— Text under study —
···
Odebrecht, the giant Brazilian company that has a $225 million contract to help build the new runway at Fort Lauderdale-Hollywood International Airport, is suing the state over a histrionic law that Rick Scott signed last month in Miami, banning state and local governments from doing major business with companies with commercial ties to Cuba.
The company is right to sue, and a victory against this ill-conceived law would be a victory not just for a Brazilian multinational but for the all the free-market capitalist principles we demonize Fidel Castro for not supporting.
The law -- obviously cynical pandering to a hardline Cuban-American base -- flies in the face of the conservative, business-friendly environment its Republican champions claim to represent. Promoting state-endorsed ideological positions over the free flow of money to competitive corporations? Sounds like something Cuba would do.
The legislation states that a state or local government agency in Florida may not enter into contracts worth more than $1 million with a company that does business with Cuba, either directly or through a far-flung subsidiary. It also applies to Syria, under the reasoning that both of those governments have "terrorist" regimes that should not be given implicit aid or support through the spending of government dollars.
But first of all, Syria and Cuba can't easily be lumped together without some serious concerns.
Syria, a country whose belligerent dictator is engaged in a moment-by-moment bloody standoff with his own citizens and, to some degree, the entire Western world, poses a major problem on a global scale. Governments feel they must act quickly to stem the internal bloodshed in that country, while hampered by Russia and China's infuriating refusal to take a stand against Syria's leader, Bashar al-Assad (which is motivated largely by the fact that Russia is channeling megatons of weaponry into that country, as it once did with Cuba). The options are sparse: The U.N. peacekeepers in the country haven't had much power to keep peace without an increase of NATO troops and more bloodshed. Neighboring governments like Turkey are not amenable to an external solution, like providing safe corridors for refugees to flee and rebel armies to regroup. The American populace does not want another country to bomb. So we turn to sanctions. We refuse to provide aid. We cut off commercial ties and let Assad slowly starve or resign.
Cuba, on the other hand, has been starving for decades. It started out with a similar dictatorial standoff, but relations have become less tense (at least as far as the rest of the world is concerned) in recent years. There are more urgent conflicts to be attended to. President Obama, who while labeled a socialist was most likely listening to a diverse cabal of foreign-policy advisers, recently relaxed travel restrictions for Cuban-American families. We are left with an outdated embargo that pleases those with intimate memories of the regime's past horrors but is seen on the global stage, by our country's friends and allies, as a perplexing relic.
···
— Things to do —
**1)** Copy the opinion piece on Florida's Cuba law word for word, starting at "The law -- obviously" and ending at "of government dollars.".
**2)** In the opinion piece on Florida's Cuba law, what contract value does the law forbid a Florida state or local government agency from entering into with a company that does business with Cuba?
**3)** Continue the opinion piece on Florida's Cuba law from its last sentence.
The lines that come after this have nothing to do with the opinion piece on Florida's Cuba law.
···
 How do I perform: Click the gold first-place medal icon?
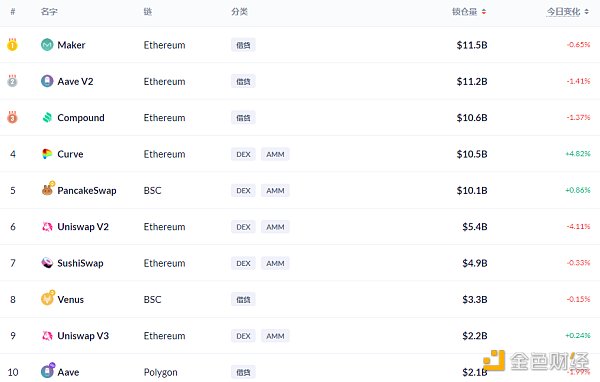pos(12,44)
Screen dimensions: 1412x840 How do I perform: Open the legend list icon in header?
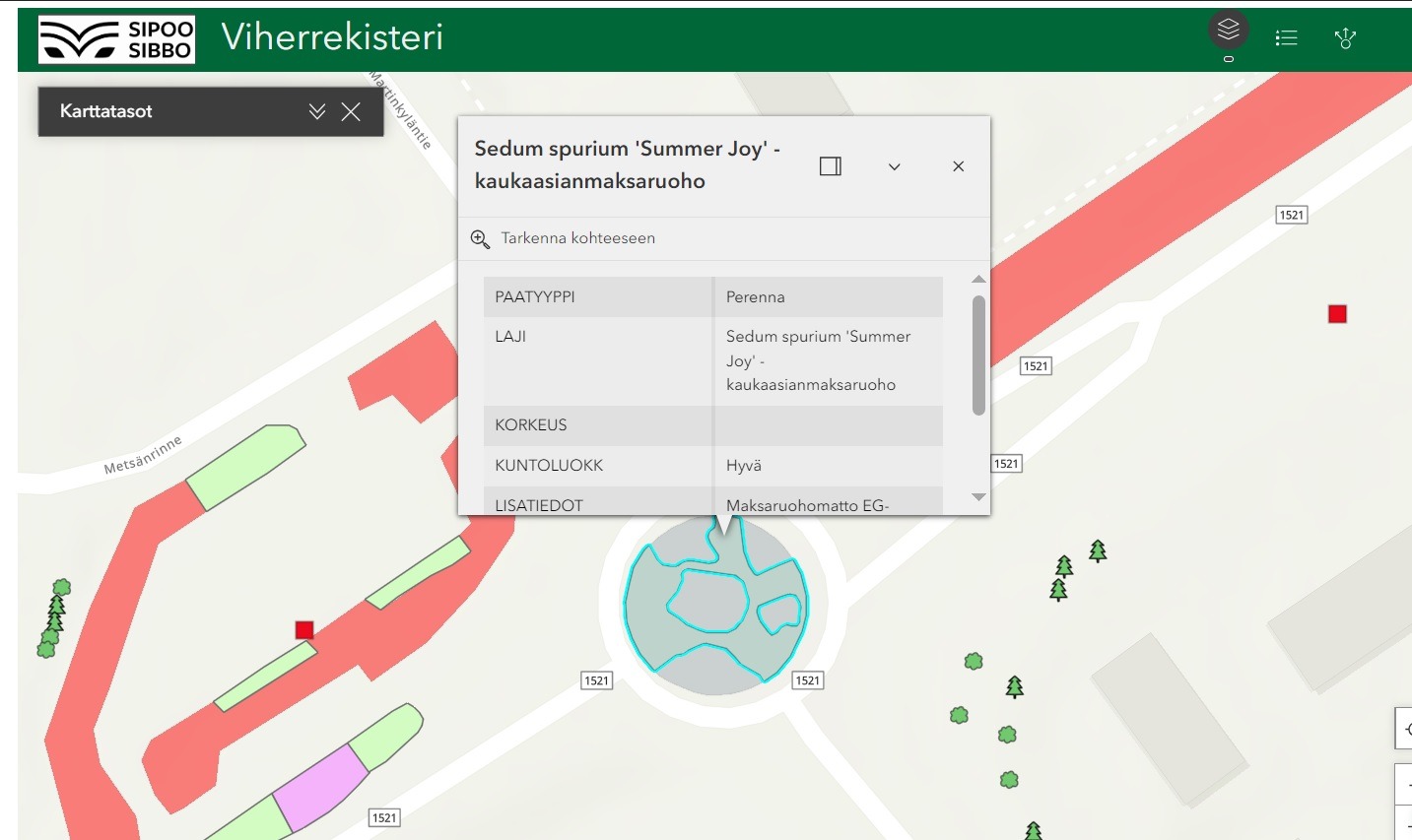(1286, 38)
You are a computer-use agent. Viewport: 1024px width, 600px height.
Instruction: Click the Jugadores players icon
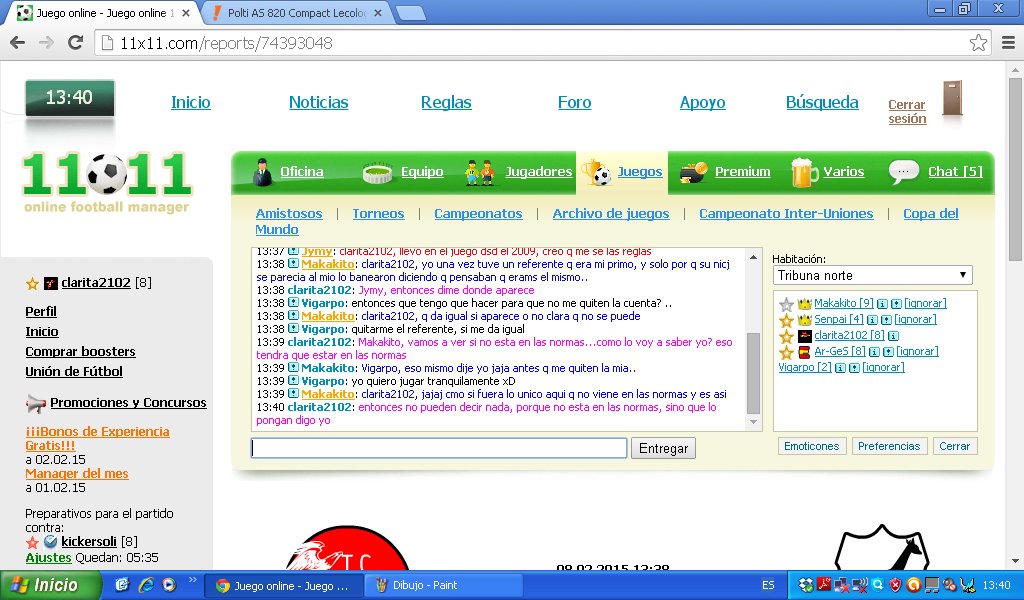point(480,172)
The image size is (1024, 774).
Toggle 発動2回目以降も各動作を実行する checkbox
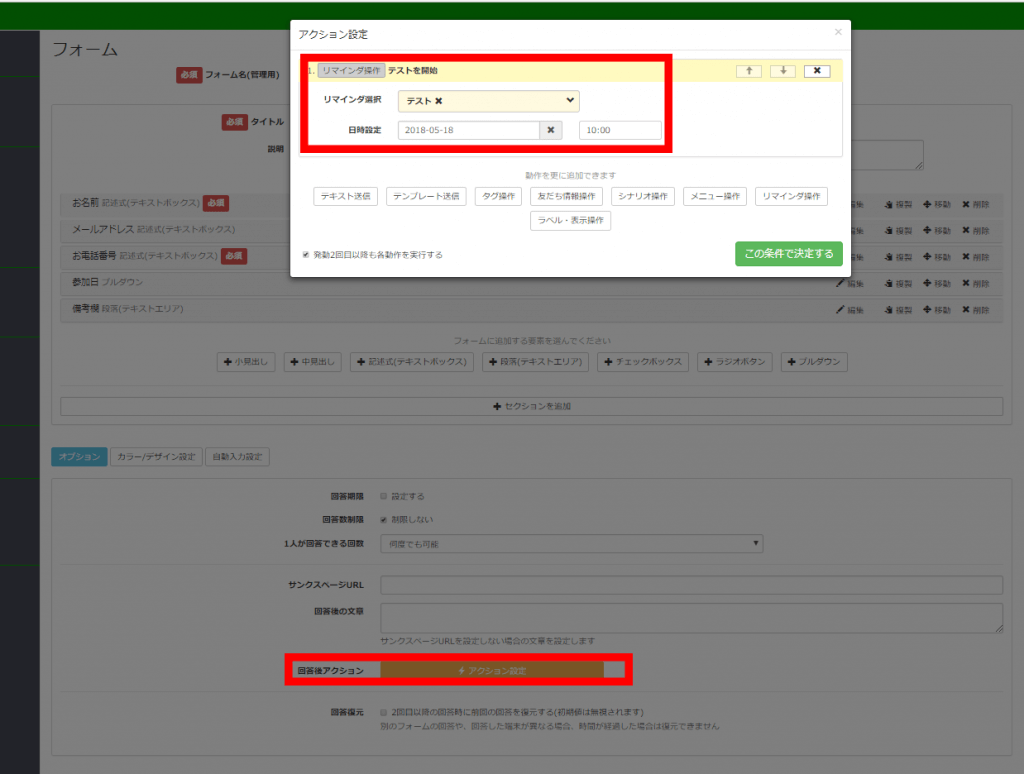[x=306, y=255]
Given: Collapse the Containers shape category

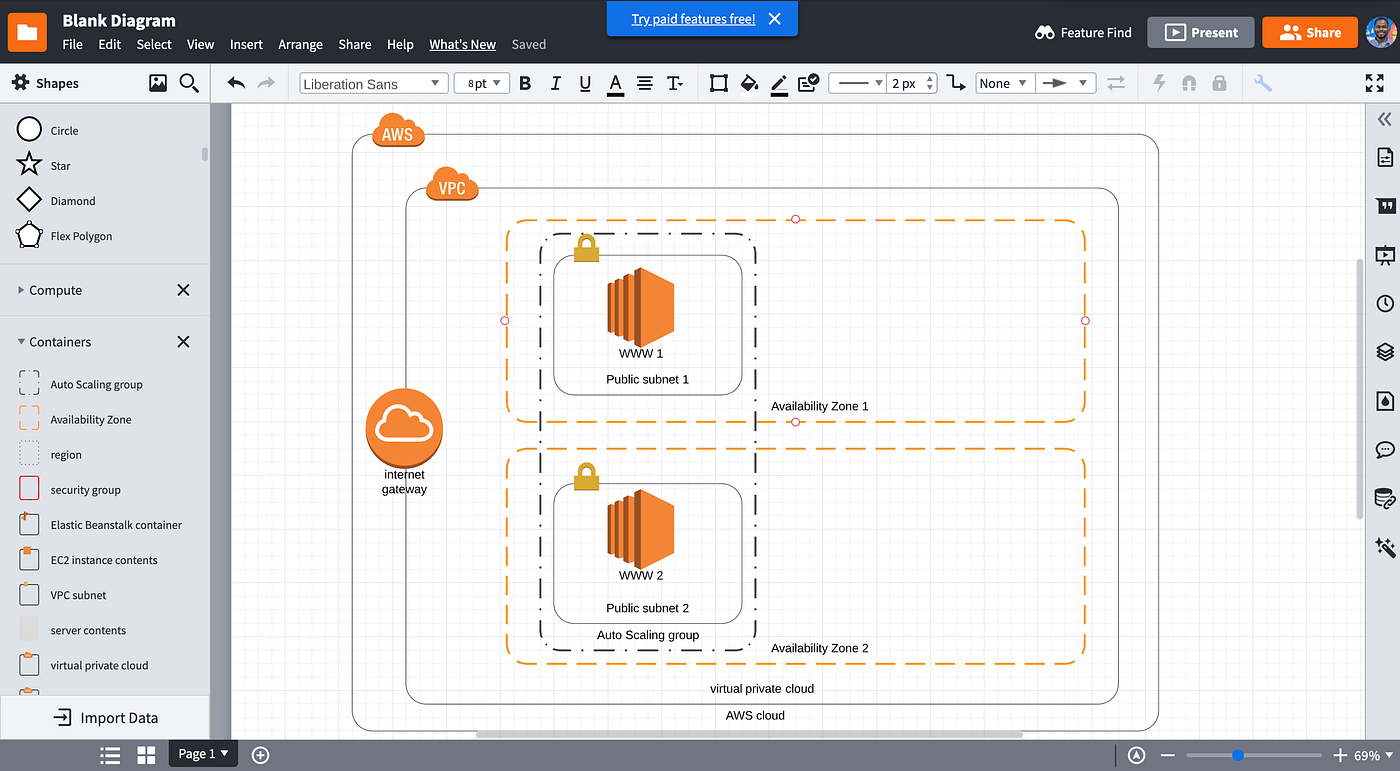Looking at the screenshot, I should [60, 341].
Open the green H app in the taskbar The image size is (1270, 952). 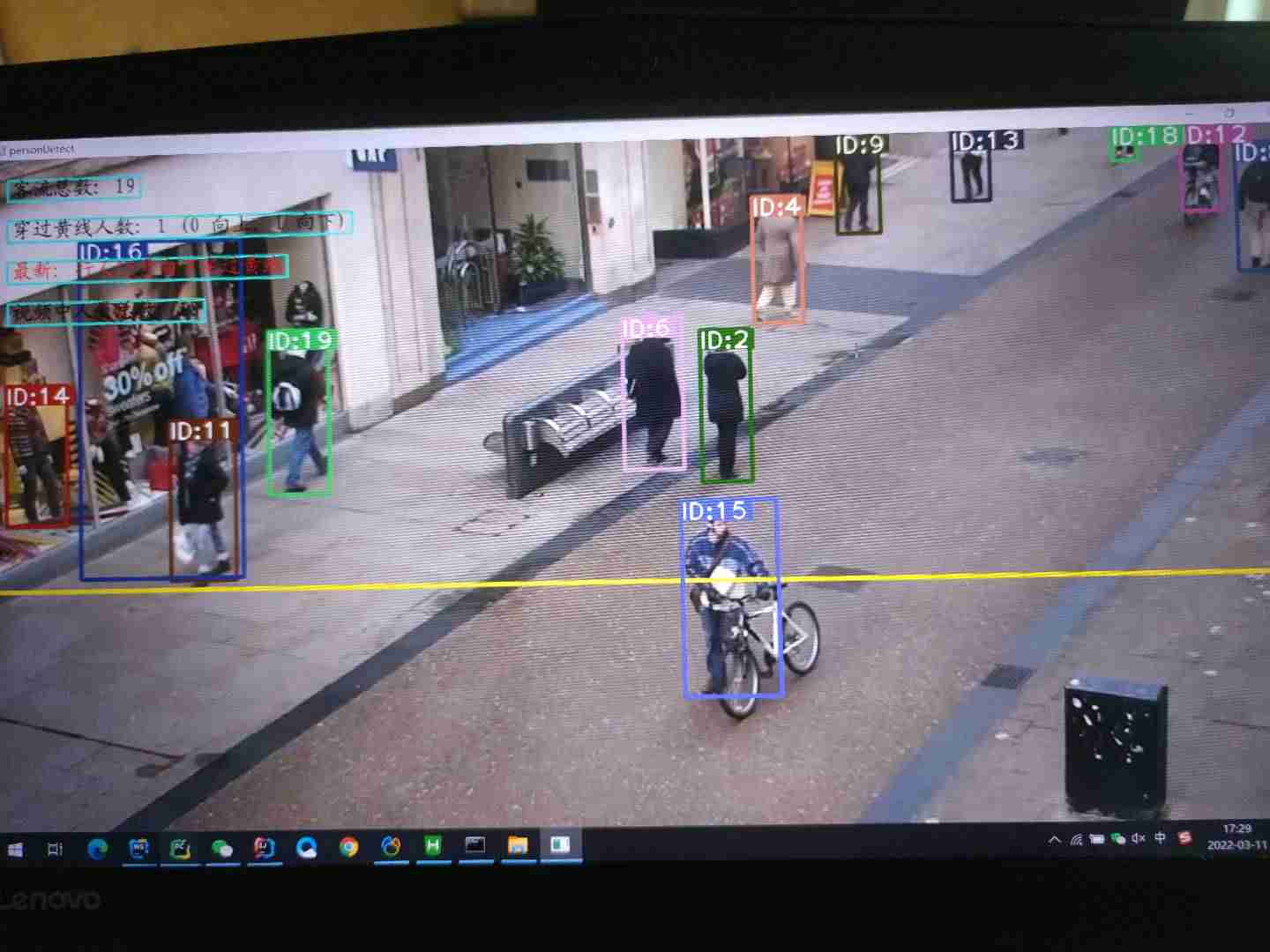(433, 845)
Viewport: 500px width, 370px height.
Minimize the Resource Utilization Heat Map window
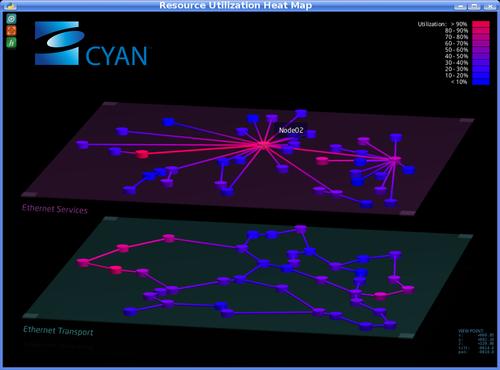[460, 6]

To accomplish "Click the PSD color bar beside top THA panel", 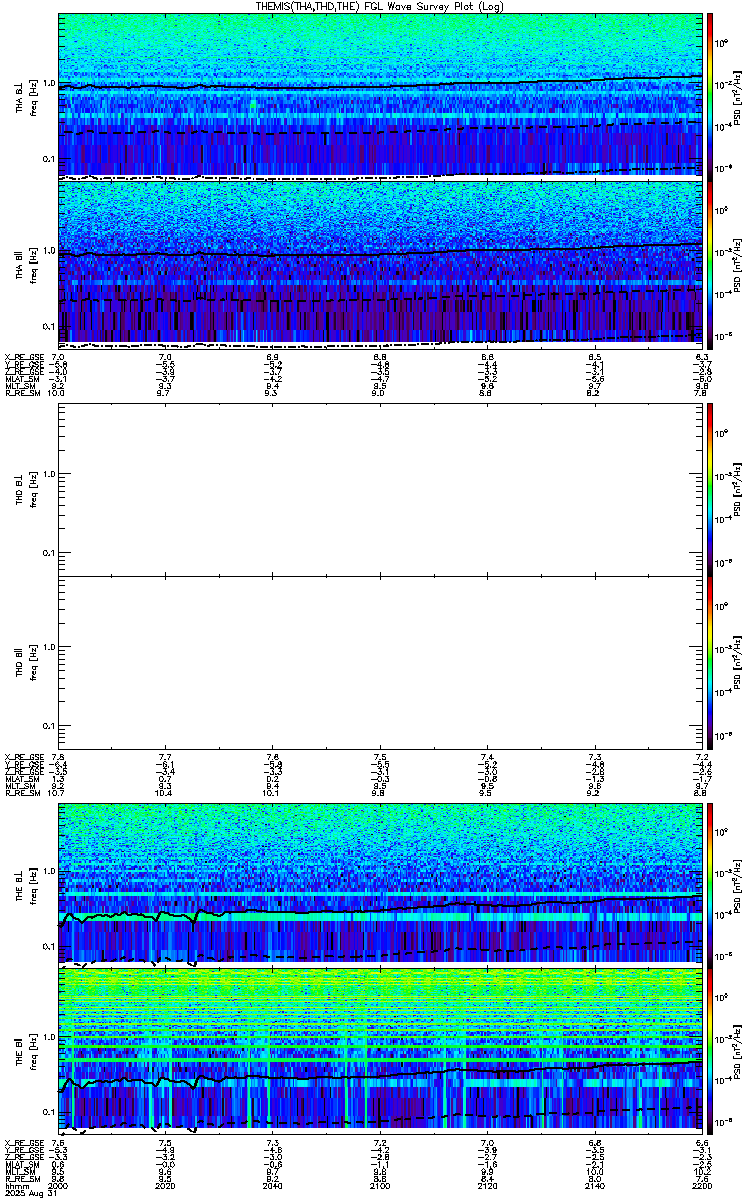I will click(x=710, y=95).
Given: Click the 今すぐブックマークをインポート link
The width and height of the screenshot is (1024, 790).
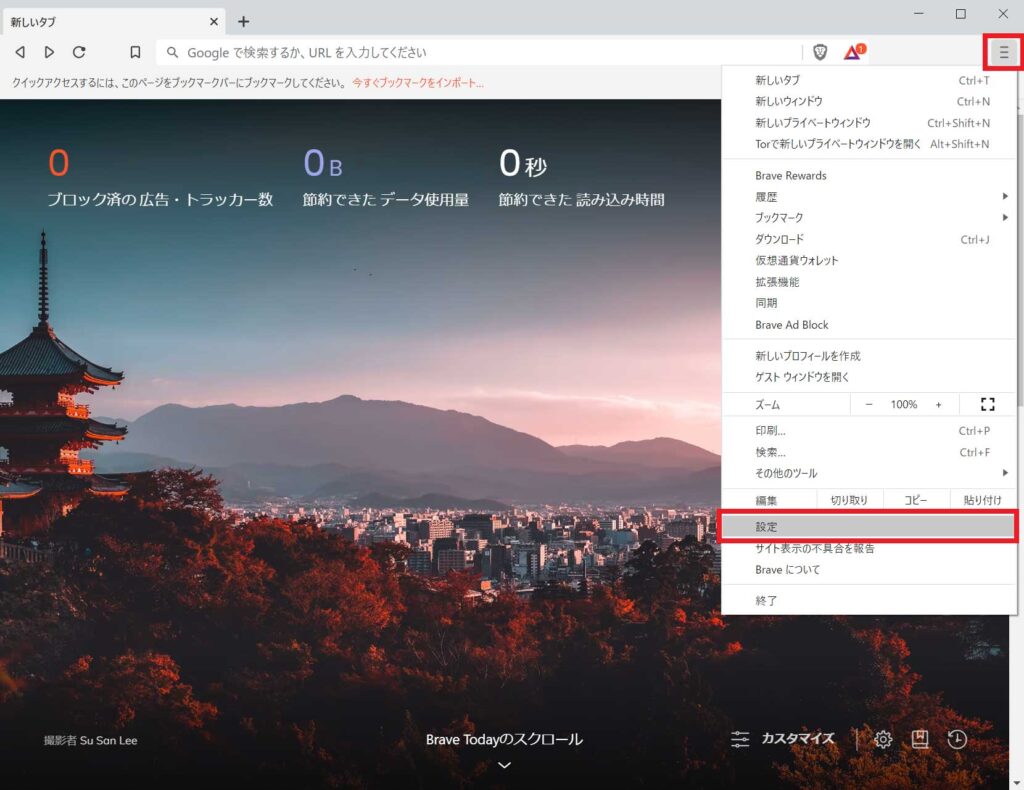Looking at the screenshot, I should pos(417,83).
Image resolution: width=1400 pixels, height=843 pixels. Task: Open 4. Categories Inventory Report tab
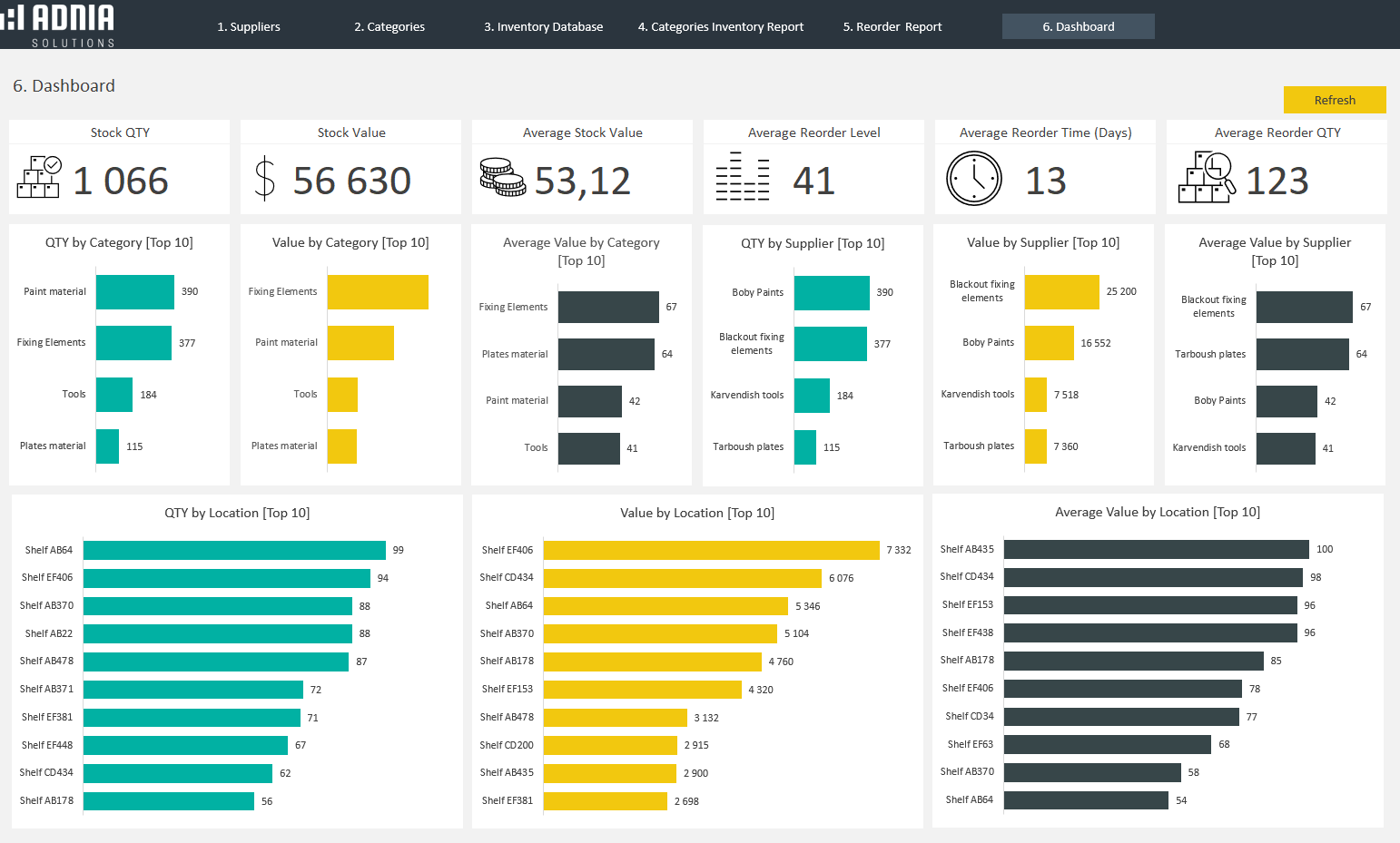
···
— Outputs in order —
**1)**
The law -- obviously cynical pandering to a hardline Cuban-American base -- flies in the face of the conservative, business-friendly environment its Republican champions claim to represent. Promoting state-endorsed ideological positions over the free flow of money to competitive corporations? Sounds like something Cuba would do.
The legislation states that a state or local government agency in Florida may not enter into contracts worth more than $1 million with a company that does business with Cuba, either directly or through a far-flung subsidiary. It also applies to Syria, under the reasoning that both of those governments have "terrorist" regimes that should not be given implicit aid or support through the spending of government dollars.

**2)** Contracts worth more than $1 million.

**3)**
Our isolationist attitude toward Cuba faces even more of a challenge from the globalized, free-market society that's largely based on American innovation and a diplomacy that defers to capitalism (just look at the profits coming into American oil companies from countries around the world, or how worried McDonald's is about the current European slowdown). And behold the fruits: A company like Odebrecht, based in growth-crazy Brazil (a country that engineered and built an entire city just for its national capital), with multiple international offshoots (the local outfit is based in Coral Gables), seeks business wherever it can find it.
The Cuban government's dream has already failed. It's not a workers' paradise or an outpost of Soviet military might. It's a beat-up relic that relies on Western capitalism. They still drive those old Pontiacs: made in America. They recently opened up their ocean floor to oil drilling: by a Spanish oil company, Repsol. And now, they want to upgrade the Port of Mariel: They turned to Odebrecht, a capitalist outfit best-suited for the job.
This is all the ideological defeat the regime needs. It's pumping its state money straight into somebody else's multinational. It's capitalist, whether it likes it or not. And as for calling it a "terrorist regime," as an angry Floridian lawmaker recently did? That's up for debate. But with countries like Syria active on the world stage and paranoia stretched thin, there's no need to halt free trade further when it's going toward civil development in a small, impoverished country whose citizens would probably love an ice-cold Coke.
Shortly after Scott signed the bill into law, he embarrassed his fellow Republicans by saying on a radio talk show that it was unenforceable unless the federal government enacted a similar law. He quickly backtracked to appease his terrorist-hating base, but he was probably right. This kind of issue is a federal one, to be decided by sovereign nations on a diplomatic scale. Maybe Scott should have trusted his gut before he signed the thing.
Especially since we elected the poor fool on the basis of his experience as a businessman. If it was acceptable for Rick Scott to preside over a company that committed hundreds of millions of dollars in Medicare fraud, then brush off questions by pleading the Fifth dozens of times, all in the nature of capitalism? It's OK for a multinational company to take business wherever it can find it. In fact, it's what Scott has been telling us will save our state: Run it like a business.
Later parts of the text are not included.